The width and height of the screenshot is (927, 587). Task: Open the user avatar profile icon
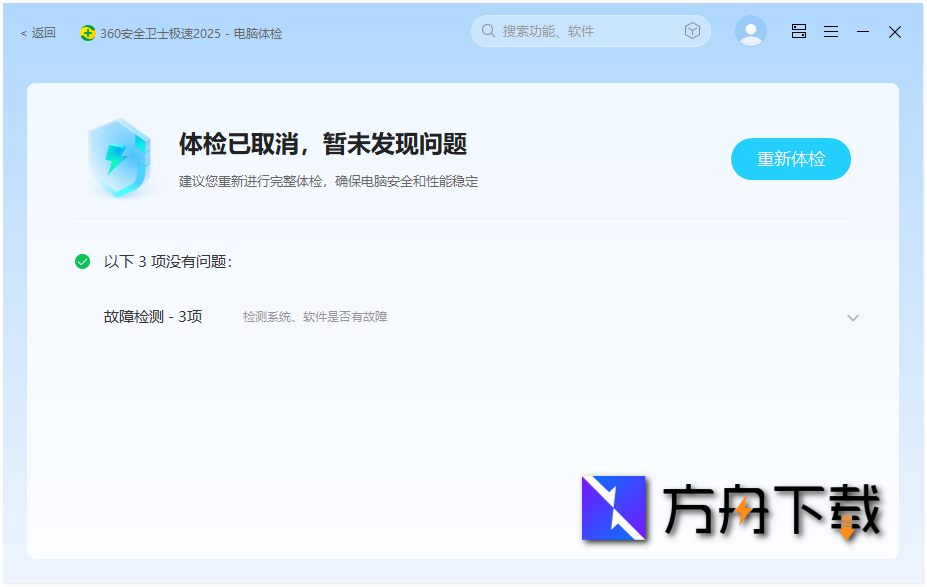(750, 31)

...

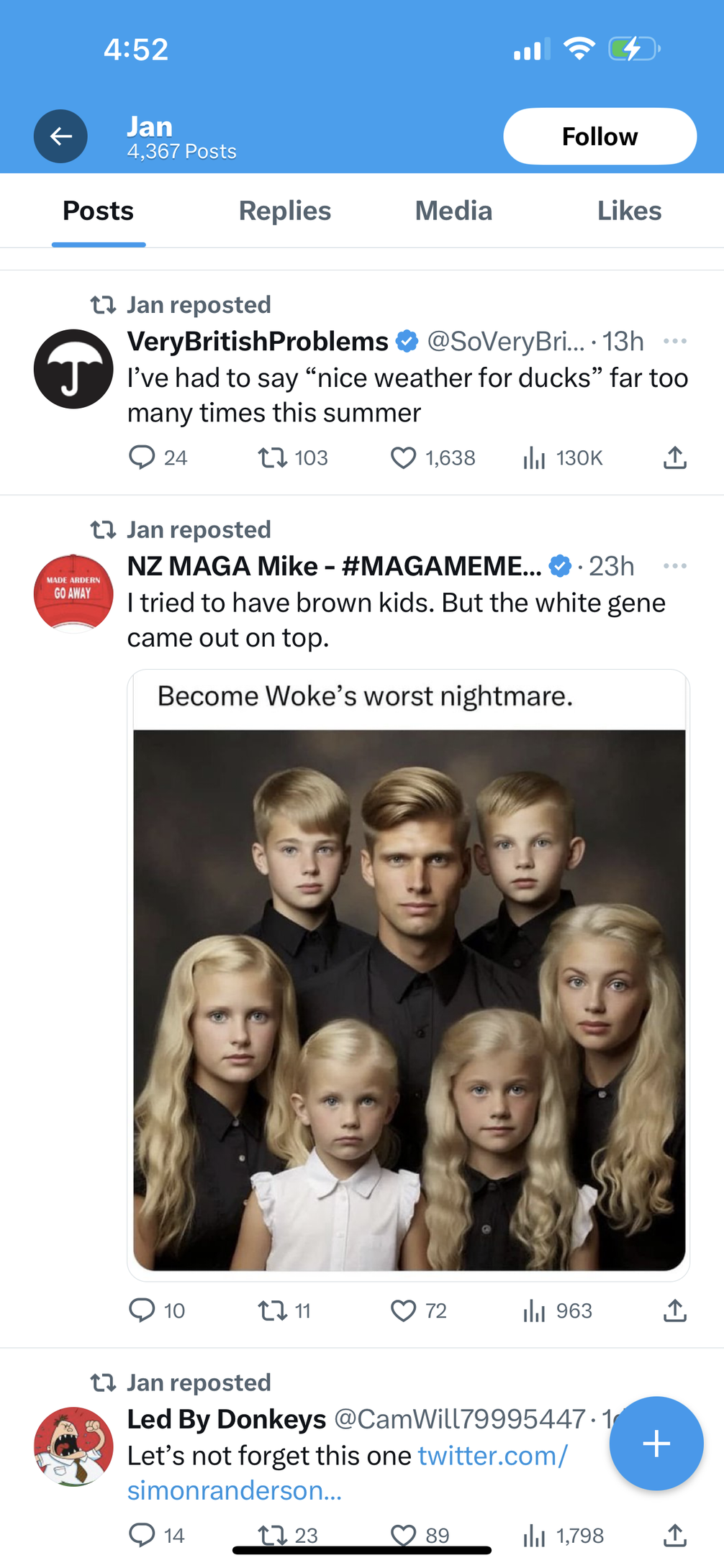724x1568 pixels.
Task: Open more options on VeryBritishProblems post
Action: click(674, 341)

--

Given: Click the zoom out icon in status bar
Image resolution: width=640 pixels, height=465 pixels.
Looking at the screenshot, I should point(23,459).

§ Exercise details
Collect every line of the records that contains the word "Task", counting only matches with the same capitalization.

§ Solution to this exercise
The width and height of the screenshot is (927, 587). Task: Open the user avatar profile icon
Task: Open more options on VeryBritishProblems post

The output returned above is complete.